The currency dispute had risked plunging the Balkan nation back into unrest, just months after a shootout between Kosovo police and masked Serb gunmen at a monastery close to the Serbian border left four people dead.

There are parallels between a bitter two-year battle over car licence plates, in which thousands of ethnic Serbs continued to drive with Serbian-issued registration plates rather than those issued by Kosovo. Ethnic Serbs had resisted the change, sometimes resorting to violence.

Western diplomats had warned that the government’s insistence that ethnic Serbs adopt the euro could lead to a renewal of unrest.

Serbia refuses to acknowledge Kosovo’s declaration of independence in 2008 and tensions between the two neighbours constitute one of the most serious flashpoints in the Balkans.

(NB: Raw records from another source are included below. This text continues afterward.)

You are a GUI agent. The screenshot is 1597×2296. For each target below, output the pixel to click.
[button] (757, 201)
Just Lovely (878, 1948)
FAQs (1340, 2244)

‘Direct impact on everyday lives’

The US embassy in Pristina said in a joint statement issued by the US, Britain, Germany, Italy and France: “We are concerned about the impact of the regulation in particular on schools and hospitals, for which no alternative process seems viable at the moment.

“The regulation will also have a direct impact on the everyday lives of the overwhelming majority of Kosovo Serbs who receive payments/financial assistance from Serbia.”

The five Nato countries had called for the ban on the dinar to be suspended to allow a longer period of transition.

The request for a more gradual approach was met with anger on social media, with many Kosovars saying there should be no question that the country should use just one currency – the euro.

One Kosovar man asked on Twitter: “Dear ambassador, would you allow Russian rubles to be used in Alaska?”

Another commented: “No country in the world has licence plates from two countries. No country in the world pays with two different monetary units.”

Ana Brnabic, the prime minister of Serbia, warned that the enforcement of the regulation could damage the peace process with Kosovo beyond repair, derailing EU-sponsored talks between Belgrade and Pristina “once and for all”.

Kosovo fought a bloody war of independence against Serbia in the late 1990s. The war was brought to an end after a 78-day Nato bombing campaign forced Serbian forces to withdraw from Kosovo.

Amid continuing tensions, Serbia has raised the combat readiness of its military forces along the border several times in the last year.